Last year, Mayor John Tory famously declared, "It is time that… I stop being treated, as a little boy going up to Queen’s Park in short pants to say, ‘Please, could you help me out with something…' and to be told, ‘No, I’m terribly sorry, go away and come back some other day.'" He was referring to Premier Kathleen Wynne's nixing of a City of Toronto plan to improve Toronto transit through road-toll funds.
Last week, when meteorologists were promising shorts-wearing weather, "some other day" finally appeared on the calendar. The mayor donned a suit with long pants to meet the premier at a provincial facility to officially receive joint federal and provincial funds for local transit projects. Tory and Wynne visited Metrolinx's Willowbrook train maintenance and storage facility to sign a memorandum of understanding (MOU) to advance the SmartTrack program of frequent rapid transit along GO Transit rail corridors in the city. Premier Wynne also announced funding—totalling as much as $9 billion—to support other transit projects including the relief line subway, a northern extension of the Yonge subway to Richmond Hill and a waterfront light rail transit line. The Government of Canada is supplying about $4.8 billion of the $9-billion sum.
Under the MOU, the city will pay for building six SmartTrack stations along the Stouffville, Lakeshore East and Kitchener GO lines. The new stations will open by 2025 as part of the Metrolinx plan to offer regional express rail (RER) service along many of its lines. With RER, GO will provide frequent all-day, two-way every-day service. The new SmartTrack stations will offer commuters even more frequent service through Toronto—possibly every 5.5 to ten minutes during rush hours.
During its meeting of April 24 to 27, City Council approved the capital costs for the six SmartTrack stations—as much as $1.46 billion. Of that total, Toronto is contributing $878 million, while the remaining $585 million would likely come from a federal government transit fund. The city proposes raising some of the cost with a tax increment financing (TIF) scheme. Under that plan, it's designating certain areas near the SmartTrack stations as TIF zones, where land values would likely increase due to proximity to rapid transit. The city proposes borrowing money to help fund the project, expecting that its property tax revenues from the TIF zones will increase. Then, it will dedicate the extra taxes it receives from those lands to repay its loans to build the project.
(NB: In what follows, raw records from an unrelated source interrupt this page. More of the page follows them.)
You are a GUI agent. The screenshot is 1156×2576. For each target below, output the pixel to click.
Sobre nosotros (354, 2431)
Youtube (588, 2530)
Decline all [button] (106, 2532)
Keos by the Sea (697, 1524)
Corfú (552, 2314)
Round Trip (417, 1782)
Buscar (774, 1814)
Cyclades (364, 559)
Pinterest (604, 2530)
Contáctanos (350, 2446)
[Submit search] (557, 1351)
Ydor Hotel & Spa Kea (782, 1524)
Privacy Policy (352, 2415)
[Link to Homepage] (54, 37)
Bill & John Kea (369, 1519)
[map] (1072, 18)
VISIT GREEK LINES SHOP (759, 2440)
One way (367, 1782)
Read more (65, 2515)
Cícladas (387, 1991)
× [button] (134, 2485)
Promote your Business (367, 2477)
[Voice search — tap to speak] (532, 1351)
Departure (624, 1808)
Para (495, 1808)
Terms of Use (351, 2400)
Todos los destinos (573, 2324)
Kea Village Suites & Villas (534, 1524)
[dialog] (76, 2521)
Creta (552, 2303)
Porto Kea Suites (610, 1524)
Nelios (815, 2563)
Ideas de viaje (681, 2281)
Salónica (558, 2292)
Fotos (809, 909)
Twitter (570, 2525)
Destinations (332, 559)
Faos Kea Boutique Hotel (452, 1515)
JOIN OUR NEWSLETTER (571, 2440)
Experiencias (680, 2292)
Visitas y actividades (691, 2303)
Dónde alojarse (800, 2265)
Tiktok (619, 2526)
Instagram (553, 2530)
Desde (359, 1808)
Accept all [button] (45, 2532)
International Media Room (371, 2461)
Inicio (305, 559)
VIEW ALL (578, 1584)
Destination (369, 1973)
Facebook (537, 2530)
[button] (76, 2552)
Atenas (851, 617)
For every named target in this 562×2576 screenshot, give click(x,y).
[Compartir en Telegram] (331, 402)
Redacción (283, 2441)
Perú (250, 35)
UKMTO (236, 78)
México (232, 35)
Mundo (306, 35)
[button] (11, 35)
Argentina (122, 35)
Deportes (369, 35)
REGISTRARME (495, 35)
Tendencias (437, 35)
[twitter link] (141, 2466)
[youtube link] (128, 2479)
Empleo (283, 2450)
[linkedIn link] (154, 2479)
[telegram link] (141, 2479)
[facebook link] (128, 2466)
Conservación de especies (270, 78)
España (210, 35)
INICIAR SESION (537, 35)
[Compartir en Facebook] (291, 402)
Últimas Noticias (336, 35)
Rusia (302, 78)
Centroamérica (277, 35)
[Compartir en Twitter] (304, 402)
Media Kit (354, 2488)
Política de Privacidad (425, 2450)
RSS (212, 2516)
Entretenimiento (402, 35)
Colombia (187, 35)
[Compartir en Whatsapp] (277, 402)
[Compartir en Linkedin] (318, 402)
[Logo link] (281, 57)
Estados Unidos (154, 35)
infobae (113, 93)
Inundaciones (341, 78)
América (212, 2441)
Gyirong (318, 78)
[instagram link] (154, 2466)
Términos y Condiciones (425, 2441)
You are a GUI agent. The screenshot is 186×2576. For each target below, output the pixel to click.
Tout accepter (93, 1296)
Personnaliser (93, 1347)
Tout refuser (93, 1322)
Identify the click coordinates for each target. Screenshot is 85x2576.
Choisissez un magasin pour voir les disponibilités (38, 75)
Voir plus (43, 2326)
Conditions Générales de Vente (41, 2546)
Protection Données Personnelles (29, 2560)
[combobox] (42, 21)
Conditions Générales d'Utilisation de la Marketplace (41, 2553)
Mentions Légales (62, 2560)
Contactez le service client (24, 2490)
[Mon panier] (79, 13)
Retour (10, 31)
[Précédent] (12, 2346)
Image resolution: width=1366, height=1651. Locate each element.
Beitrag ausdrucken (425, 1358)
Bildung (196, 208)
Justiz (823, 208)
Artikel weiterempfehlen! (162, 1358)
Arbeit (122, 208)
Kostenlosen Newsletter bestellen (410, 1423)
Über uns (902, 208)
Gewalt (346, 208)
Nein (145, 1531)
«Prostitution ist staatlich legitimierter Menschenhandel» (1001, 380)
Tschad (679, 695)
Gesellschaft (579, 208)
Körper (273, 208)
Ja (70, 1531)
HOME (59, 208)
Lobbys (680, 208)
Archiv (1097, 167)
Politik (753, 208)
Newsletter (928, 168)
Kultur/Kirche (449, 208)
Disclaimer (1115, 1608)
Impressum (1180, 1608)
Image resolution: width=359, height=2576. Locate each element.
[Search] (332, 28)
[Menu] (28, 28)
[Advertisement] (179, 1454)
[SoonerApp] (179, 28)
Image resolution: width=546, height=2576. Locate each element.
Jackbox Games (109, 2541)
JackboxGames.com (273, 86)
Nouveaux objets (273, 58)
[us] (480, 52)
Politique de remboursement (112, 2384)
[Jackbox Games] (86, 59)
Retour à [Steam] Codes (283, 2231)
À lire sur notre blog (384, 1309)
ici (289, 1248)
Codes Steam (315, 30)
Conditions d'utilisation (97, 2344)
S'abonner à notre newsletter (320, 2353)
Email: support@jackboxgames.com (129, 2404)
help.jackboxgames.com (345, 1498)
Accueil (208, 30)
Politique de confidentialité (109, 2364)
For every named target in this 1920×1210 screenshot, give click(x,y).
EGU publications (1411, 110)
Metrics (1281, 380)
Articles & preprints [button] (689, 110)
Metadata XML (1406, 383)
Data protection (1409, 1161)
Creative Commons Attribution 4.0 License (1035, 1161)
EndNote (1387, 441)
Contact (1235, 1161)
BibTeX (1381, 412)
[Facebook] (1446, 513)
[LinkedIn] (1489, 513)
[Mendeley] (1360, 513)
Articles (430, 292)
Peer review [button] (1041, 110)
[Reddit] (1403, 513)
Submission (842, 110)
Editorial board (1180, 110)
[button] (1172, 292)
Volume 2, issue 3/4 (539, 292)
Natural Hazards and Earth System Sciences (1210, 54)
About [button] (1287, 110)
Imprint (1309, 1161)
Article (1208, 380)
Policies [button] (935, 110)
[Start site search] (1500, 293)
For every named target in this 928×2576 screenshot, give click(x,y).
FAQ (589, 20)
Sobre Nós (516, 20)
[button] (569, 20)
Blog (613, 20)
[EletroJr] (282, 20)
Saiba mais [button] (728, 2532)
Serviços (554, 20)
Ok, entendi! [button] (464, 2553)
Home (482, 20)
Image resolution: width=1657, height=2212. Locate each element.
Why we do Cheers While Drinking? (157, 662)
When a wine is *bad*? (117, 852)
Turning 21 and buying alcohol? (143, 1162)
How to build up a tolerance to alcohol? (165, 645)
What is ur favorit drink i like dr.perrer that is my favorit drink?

Other city funds for SmartTrack would derive from a special transit levy that the city created in 2014 to help pay for projects like this one.
After years of sitting on the shelf gathering dust, the Relief Line plan is, instead, quickly gathering steam and the provincial/federal monies that Wynne announced will continue its forward momentum. Late last month, the City joined Metrolinx and the TTC to host open houses so the public could review their plans for the south end of the line between Pape Station on the TTC's Bloor-Danforth subway and Osgoode Station on the Yonge-University subway. Since city council finalized the alignment and station locations in December, these events allowed residents and business owners to review preliminary plans for each of the stations and how construction of the new line might affect them and their property.
A week before that, Metrolinx took the lead with its partners to hold public information events on how to extend that line even further north—perhaps as far as Sheppard Avenue, where it might connect with the Sheppard subway.
The southern Relief Line project is partially intended to relieve overcrowding at the major junction at Bloor-Yonge station and most downtown Yonge-University line stations south of there. The northern part of the project is crucial to relieving stress on stations north of Bloor-Yonge, where growing numbers of passengers are congesting efficient operation of the line.
Extending the future Relief Line northward is also essential to propelling another project that the MOU funding supports—extending the Yonge subway beyond Finch Station into Richmond Hill. That project would add another five stations to the line and would swamp the line with too many passengers unless the Relief Line can be opened to Sheppard at the same time to offer north-end commuters an alternative for travelling to and from downtown.
The opposite, southern end of Toronto benefits from the senior governments' recent infrastructure largess, too, as the MOU also allocates funding for light rail transit along the waterfront between Long Branch and Woodbine Avenue. Early plans include a mix of new and current light-rail transit tracks along separate rights-of-way and sections where LRT cars would move in mixed traffic. The city has also yet to finalize what role the streetcar tunnel to and from Union Station would play in the scheme.